[INPUT — start]
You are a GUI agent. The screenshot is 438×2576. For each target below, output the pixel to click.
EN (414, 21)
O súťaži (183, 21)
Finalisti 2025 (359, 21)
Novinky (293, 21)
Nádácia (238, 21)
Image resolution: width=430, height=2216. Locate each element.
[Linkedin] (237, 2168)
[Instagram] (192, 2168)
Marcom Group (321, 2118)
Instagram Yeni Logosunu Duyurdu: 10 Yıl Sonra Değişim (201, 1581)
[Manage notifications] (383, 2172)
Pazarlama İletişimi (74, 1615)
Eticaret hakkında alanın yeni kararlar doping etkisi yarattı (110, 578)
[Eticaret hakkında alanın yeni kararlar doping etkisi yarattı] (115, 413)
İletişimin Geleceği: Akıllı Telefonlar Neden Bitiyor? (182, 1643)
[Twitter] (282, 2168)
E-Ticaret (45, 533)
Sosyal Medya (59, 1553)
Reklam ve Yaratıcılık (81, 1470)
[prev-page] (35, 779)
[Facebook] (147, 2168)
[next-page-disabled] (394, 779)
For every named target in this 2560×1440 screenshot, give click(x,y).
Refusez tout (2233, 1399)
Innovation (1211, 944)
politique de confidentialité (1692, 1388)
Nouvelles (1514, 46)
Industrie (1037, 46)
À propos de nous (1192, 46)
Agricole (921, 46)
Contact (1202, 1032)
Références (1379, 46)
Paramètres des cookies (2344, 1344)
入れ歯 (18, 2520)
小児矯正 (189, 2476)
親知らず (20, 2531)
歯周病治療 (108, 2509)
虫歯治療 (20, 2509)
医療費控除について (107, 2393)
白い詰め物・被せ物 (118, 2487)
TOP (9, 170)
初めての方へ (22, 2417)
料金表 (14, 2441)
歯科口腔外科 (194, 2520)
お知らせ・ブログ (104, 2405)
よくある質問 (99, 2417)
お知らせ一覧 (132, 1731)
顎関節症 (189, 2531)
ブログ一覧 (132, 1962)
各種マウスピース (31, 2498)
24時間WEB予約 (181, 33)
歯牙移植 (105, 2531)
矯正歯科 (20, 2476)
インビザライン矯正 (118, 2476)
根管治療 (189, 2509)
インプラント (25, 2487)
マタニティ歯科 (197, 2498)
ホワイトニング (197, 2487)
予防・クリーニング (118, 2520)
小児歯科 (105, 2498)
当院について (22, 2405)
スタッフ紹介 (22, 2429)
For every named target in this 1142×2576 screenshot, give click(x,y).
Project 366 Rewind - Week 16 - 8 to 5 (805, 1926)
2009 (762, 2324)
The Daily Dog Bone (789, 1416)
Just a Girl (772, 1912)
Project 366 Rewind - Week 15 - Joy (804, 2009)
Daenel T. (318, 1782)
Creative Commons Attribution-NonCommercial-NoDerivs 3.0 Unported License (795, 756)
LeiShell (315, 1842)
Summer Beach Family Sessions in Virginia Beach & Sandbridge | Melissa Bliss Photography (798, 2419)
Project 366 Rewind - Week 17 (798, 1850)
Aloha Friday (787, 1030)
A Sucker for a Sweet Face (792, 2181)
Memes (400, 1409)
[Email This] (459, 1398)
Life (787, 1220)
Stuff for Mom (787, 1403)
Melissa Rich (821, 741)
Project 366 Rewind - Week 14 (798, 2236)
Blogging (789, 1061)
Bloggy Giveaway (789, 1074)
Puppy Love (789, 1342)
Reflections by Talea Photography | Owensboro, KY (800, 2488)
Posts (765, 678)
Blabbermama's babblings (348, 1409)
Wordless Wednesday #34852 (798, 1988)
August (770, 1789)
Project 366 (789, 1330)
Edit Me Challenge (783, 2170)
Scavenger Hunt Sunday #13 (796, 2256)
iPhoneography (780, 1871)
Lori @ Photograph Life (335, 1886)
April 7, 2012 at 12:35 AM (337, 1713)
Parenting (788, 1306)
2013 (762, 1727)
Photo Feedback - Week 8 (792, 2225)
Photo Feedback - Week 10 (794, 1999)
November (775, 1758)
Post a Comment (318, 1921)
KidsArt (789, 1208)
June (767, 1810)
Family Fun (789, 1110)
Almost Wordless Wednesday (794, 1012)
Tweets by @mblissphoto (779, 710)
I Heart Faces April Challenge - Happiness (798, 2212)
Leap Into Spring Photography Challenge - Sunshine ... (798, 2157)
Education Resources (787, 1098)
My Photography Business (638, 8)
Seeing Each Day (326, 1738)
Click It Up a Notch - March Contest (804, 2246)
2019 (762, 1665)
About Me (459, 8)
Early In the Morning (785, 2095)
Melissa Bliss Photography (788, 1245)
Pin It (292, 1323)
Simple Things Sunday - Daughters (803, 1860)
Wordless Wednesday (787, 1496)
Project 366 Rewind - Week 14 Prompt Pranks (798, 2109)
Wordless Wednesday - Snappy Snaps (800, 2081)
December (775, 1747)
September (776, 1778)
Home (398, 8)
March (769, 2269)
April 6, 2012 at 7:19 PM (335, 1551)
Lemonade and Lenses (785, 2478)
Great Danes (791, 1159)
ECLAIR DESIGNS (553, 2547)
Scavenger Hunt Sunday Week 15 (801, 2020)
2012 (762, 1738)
[INPUT — finish]
TASK TO COMPLETE – Only a number is required here: the count of lines in these entries that hold "doping".

TASK RESULT – 2